Recently retired CEL colleague Dr Jenny Hall has coauthored with Drs Susan Crowther and Audrey Stephen (Robert Gordon University) a newly published article that reviews recent work on the experience and causality of poor perinatal mental health. The article highlights gaps in the existing literature and, using the ecology of childbirth framework, presents a new conceptual model for thinking about psychosocial–spiritual experiences in childbirth and subsequent perinatal mental health. The article is freely available to read at https://www.tandfonline.com/doi/full/10.1080/02646838.2019.1616680
Citation: Susan Crowther, Audrey Stephen & Jenny Hall (2019) Association of psychosocial–spiritual experiences around childbirth and subsequent perinatal mental health outcomes: an integrated review, Journal of Reproductive and Infant Psychology, DOI: 10.1080/02646838.2019.1616680
Background: Perinatal mental health is a concern for women, families, communities and maternity care providers internationally. However, there is little understanding of poor perinatal maternal mental health and association with women’s experiences of childbirth. Further understanding of psychosocial–spiritual experiences in childbirth and subsequent perinatal mental health is required.

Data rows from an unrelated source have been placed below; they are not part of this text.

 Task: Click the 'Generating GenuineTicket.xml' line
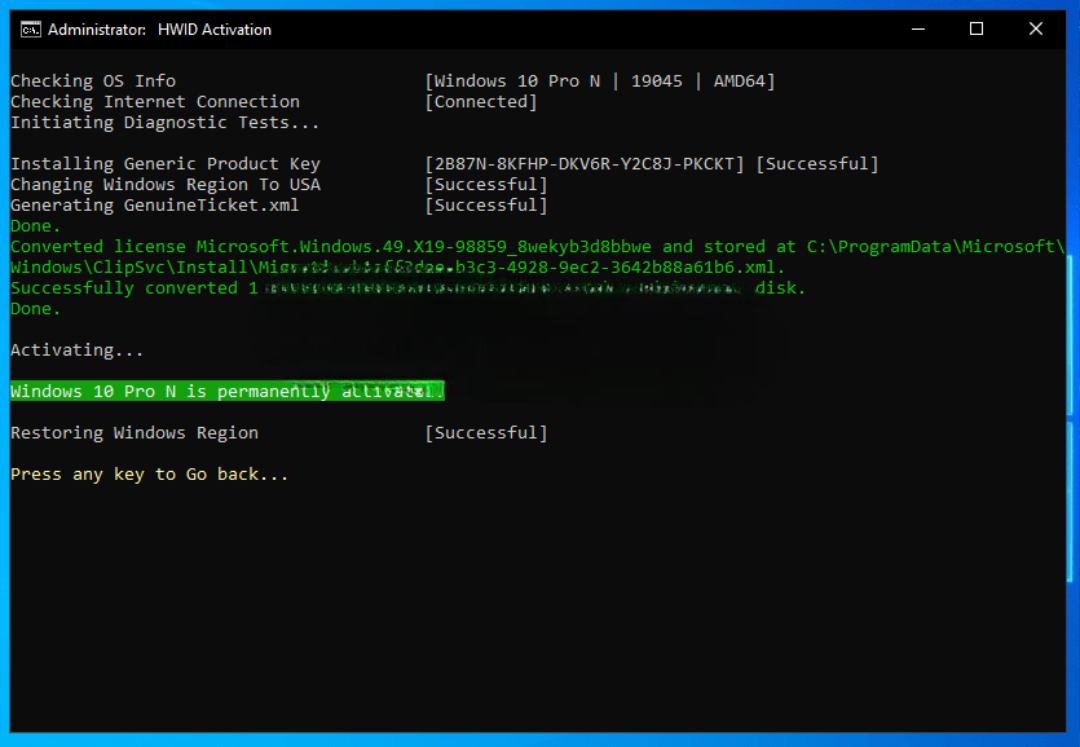tap(155, 206)

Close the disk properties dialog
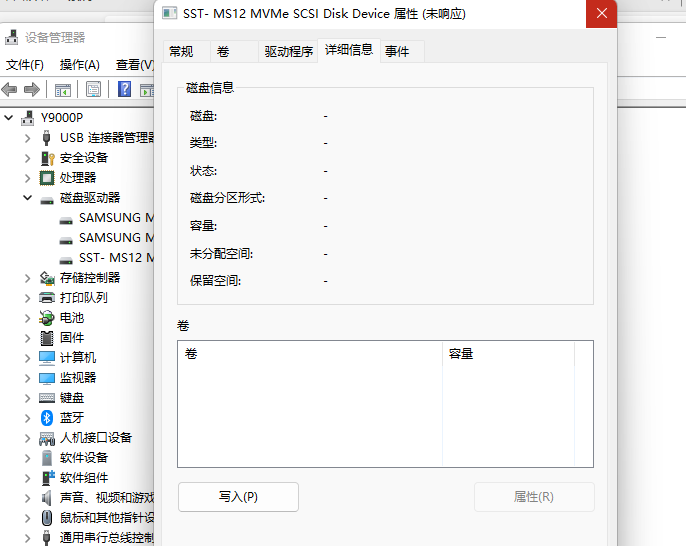coord(600,14)
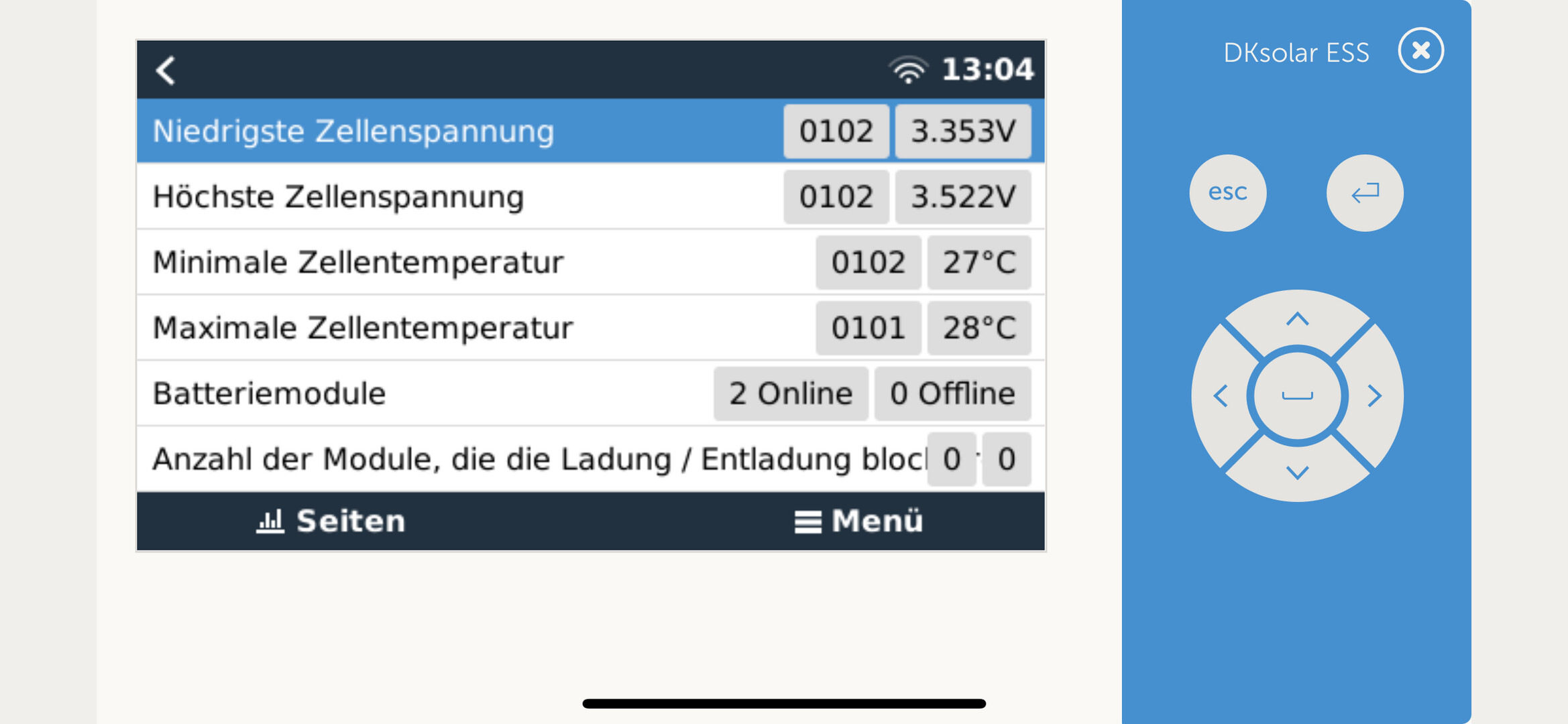Screen dimensions: 1568x724
Task: Go back with the left chevron arrow
Action: coord(166,70)
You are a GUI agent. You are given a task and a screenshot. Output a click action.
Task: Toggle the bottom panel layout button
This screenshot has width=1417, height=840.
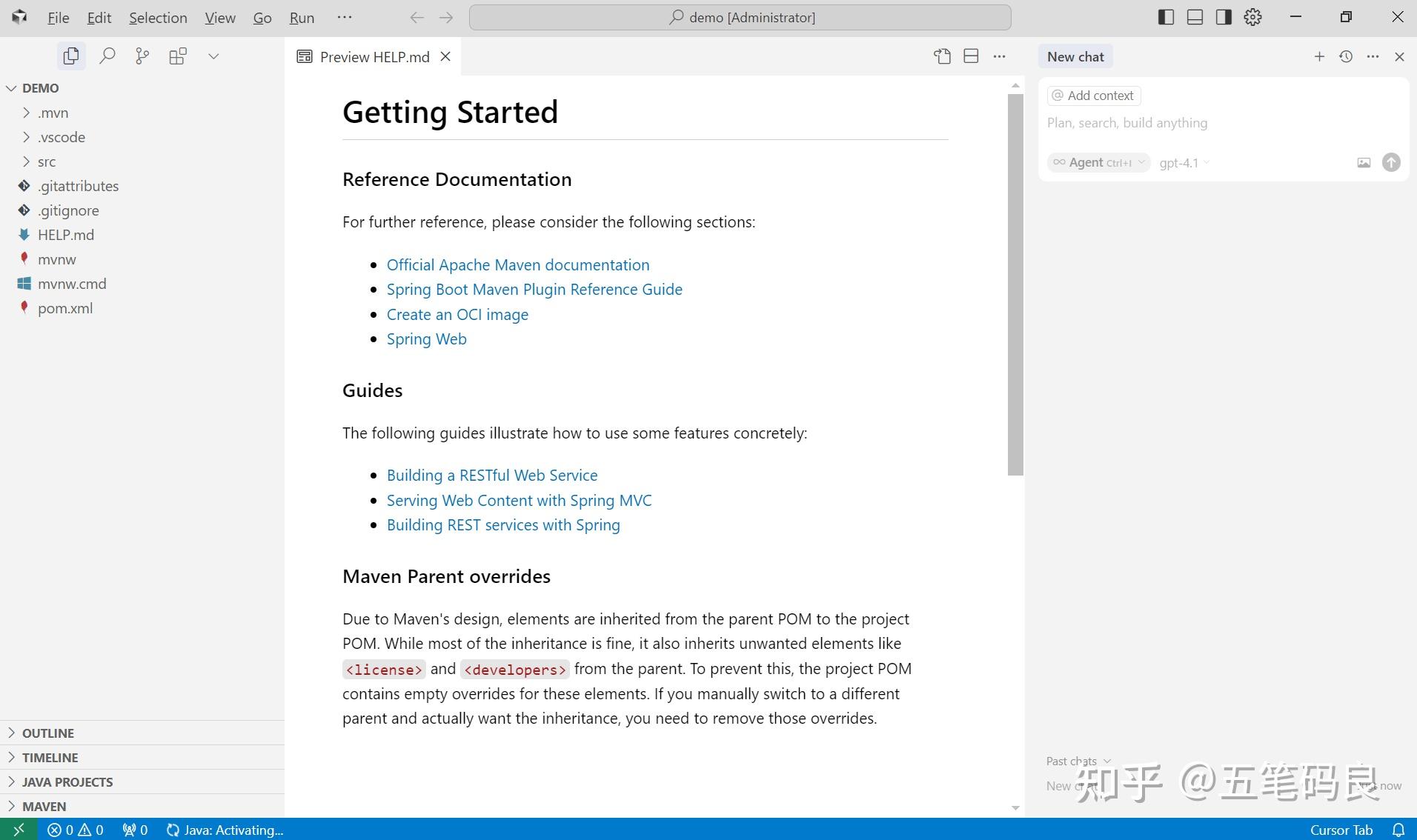(x=1195, y=17)
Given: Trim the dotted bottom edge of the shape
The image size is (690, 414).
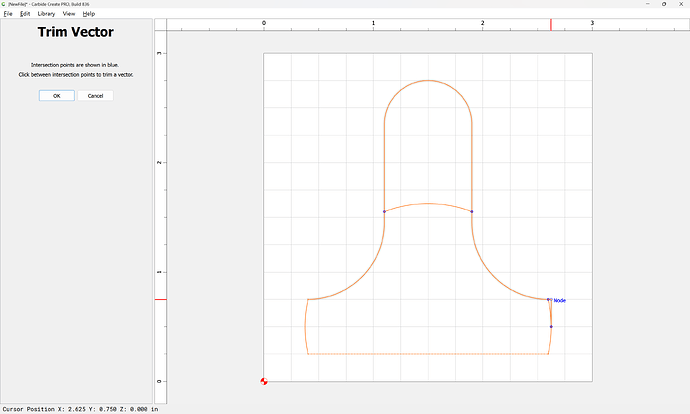Looking at the screenshot, I should point(428,354).
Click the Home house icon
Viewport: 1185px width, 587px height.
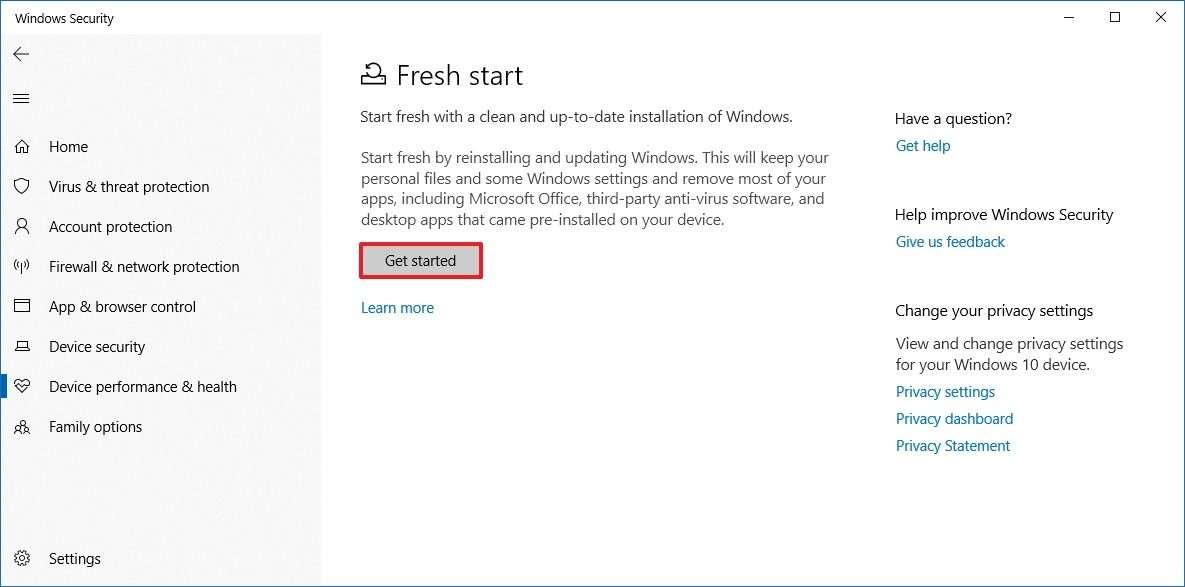pyautogui.click(x=21, y=147)
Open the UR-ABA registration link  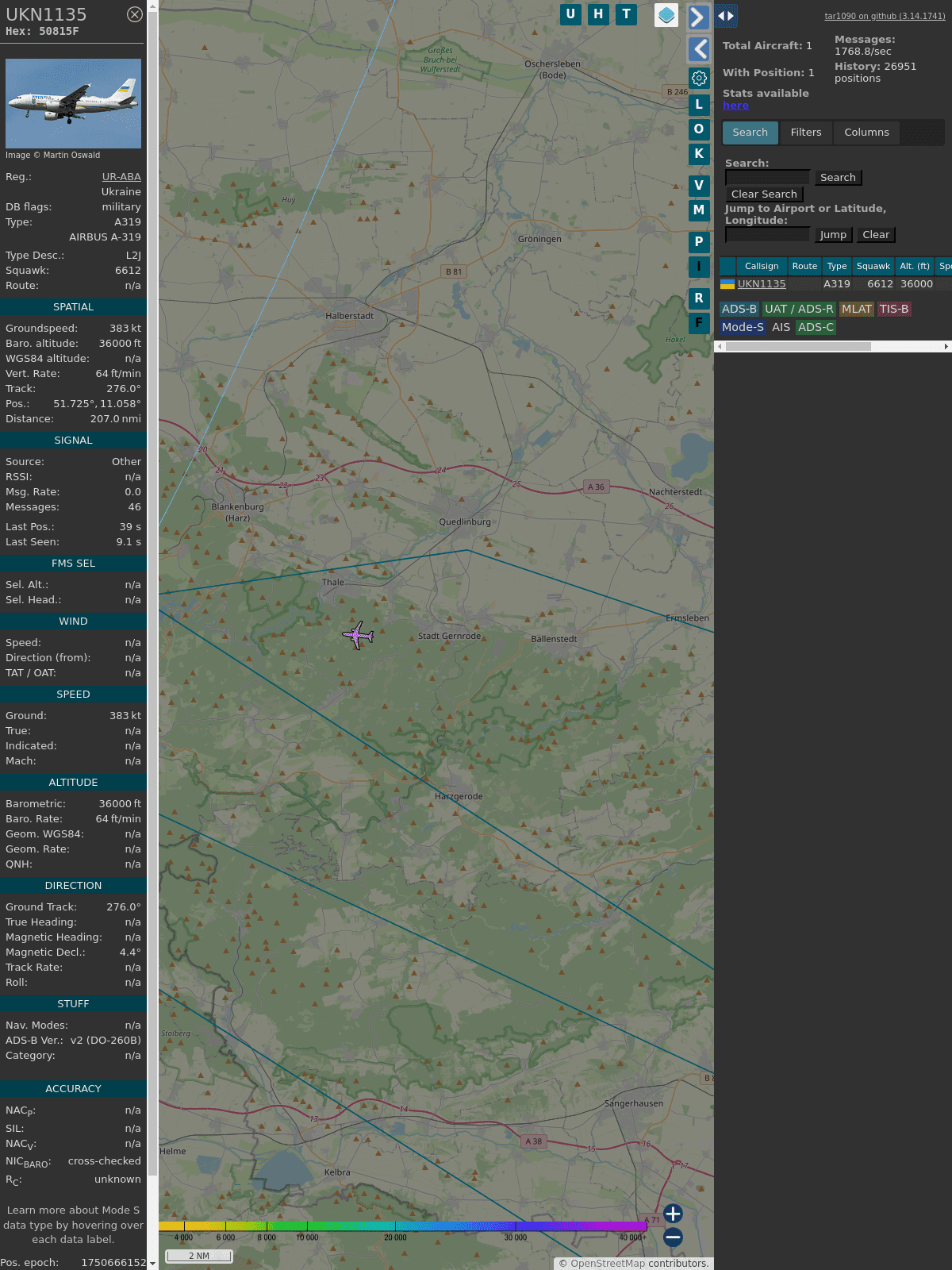click(121, 177)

Aim: Systematically identify and synthesise the range of evidence available on psychosocial–spiritual experiences around childbirth and foreground possible associations with subsequent perinatal mental health outcomes.
Method: Integrated analysis of a range of literature types was undertaken. A comprehensive search strategy was created, and nine databases were searched from 2000 to 2018. Defined inclusion and exclusion criteria were applied independently by two reviewers. Critical appraisal was carried out independently by two reviewers and a third reviewer to resolve differences. The Ecology of Childbirth conceptual framework guided the review.
Findings: Six articles were included and four synthesised themes were developed: relationships and kinship matter; significance of childbirth and spiritual experiences; honouring spiritual growth and well-being; and physical manifestations and embodiment. Discussion of the themes using the Ecology of Childbirth framework highlight new perspectives and reveal phenomena lying within and beyond childbirth experiences that may influence perinatal mental health. A new conceptual model is proposed.
Conclusions: New insights highlight a paucity of research in the area of perinatal mental health and psychosocial–spiritual childbirth experiences. Further research needs to include postnatal mood disorders and the possible associations with psychosocial–spiritual experiences.